◆ What is needed: Copy out the records below exactly as they appear.

◆ Dataset:

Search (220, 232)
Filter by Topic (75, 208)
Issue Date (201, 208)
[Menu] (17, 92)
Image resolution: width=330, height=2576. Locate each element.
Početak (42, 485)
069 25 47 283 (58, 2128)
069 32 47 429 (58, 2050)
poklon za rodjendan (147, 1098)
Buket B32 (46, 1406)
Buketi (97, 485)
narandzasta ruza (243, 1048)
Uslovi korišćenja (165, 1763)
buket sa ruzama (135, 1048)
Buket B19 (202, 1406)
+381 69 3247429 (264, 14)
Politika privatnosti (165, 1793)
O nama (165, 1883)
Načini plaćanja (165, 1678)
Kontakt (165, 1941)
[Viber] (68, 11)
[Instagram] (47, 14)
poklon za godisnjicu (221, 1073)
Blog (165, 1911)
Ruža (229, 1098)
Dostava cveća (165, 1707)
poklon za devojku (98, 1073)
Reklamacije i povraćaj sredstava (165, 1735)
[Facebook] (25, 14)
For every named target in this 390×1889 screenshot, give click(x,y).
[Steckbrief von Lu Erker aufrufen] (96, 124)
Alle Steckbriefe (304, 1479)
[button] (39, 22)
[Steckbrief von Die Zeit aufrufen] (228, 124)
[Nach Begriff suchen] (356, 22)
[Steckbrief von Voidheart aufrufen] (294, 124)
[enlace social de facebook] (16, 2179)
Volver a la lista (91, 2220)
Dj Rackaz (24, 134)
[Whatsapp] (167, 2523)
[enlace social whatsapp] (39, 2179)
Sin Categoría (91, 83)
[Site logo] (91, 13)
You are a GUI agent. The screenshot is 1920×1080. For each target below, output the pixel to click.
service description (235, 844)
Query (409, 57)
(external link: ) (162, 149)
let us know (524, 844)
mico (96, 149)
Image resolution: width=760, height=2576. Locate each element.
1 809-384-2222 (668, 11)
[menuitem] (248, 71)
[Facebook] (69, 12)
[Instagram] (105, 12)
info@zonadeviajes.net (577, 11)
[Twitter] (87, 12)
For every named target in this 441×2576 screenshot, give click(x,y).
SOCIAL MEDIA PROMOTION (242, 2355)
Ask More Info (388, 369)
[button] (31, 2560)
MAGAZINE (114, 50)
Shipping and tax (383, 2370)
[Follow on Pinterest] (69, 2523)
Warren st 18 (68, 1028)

◆ Solution below:
Search (220, 232)
Filter by Topic (75, 208)
Issue Date (201, 208)
[Menu] (17, 92)
Image resolution: width=330, height=2576. Locate each element.
Početak (42, 485)
069 25 47 283 (58, 2128)
069 32 47 429 (58, 2050)
poklon za rodjendan (147, 1098)
Buket B32 (46, 1406)
Buketi (97, 485)
narandzasta ruza (243, 1048)
Uslovi korišćenja (165, 1763)
buket sa ruzama (135, 1048)
Buket B19 (202, 1406)
+381 69 3247429 (264, 14)
Politika privatnosti (165, 1793)
O nama (165, 1883)
Načini plaćanja (165, 1678)
Kontakt (165, 1941)
[Viber] (68, 11)
[Instagram] (47, 14)
poklon za godisnjicu (221, 1073)
Blog (165, 1911)
Ruža (229, 1098)
Dostava cveća (165, 1707)
poklon za devojku (98, 1073)
Reklamacije i povraćaj sredstava (165, 1735)
[Facebook] (25, 14)
For every named target in this 390×1889 screenshot, give click(x,y).
[Steckbrief von Lu Erker aufrufen] (96, 124)
Alle Steckbriefe (304, 1479)
[button] (39, 22)
[Steckbrief von Die Zeit aufrufen] (228, 124)
[Nach Begriff suchen] (356, 22)
[Steckbrief von Voidheart aufrufen] (294, 124)
[enlace social de facebook] (16, 2179)
Volver a la lista (91, 2220)
Dj Rackaz (24, 134)
[Whatsapp] (167, 2523)
[enlace social whatsapp] (39, 2179)
Sin Categoría (91, 83)
[Site logo] (91, 13)
You are a GUI agent. The screenshot is 1920×1080. For each target below, output the pixel to click.
service description (235, 844)
Query (409, 57)
(external link: ) (162, 149)
let us know (524, 844)
mico (96, 149)
Image resolution: width=760, height=2576. Locate each element.
1 809-384-2222 (668, 11)
[menuitem] (248, 71)
[Facebook] (69, 12)
[Instagram] (105, 12)
info@zonadeviajes.net (577, 11)
[Twitter] (87, 12)
For every named target in this 441×2576 screenshot, give click(x,y).
SOCIAL MEDIA PROMOTION (242, 2355)
Ask More Info (388, 369)
[button] (31, 2560)
MAGAZINE (114, 50)
Shipping and tax (383, 2370)
[Follow on Pinterest] (69, 2523)
Warren st 18 (68, 1028)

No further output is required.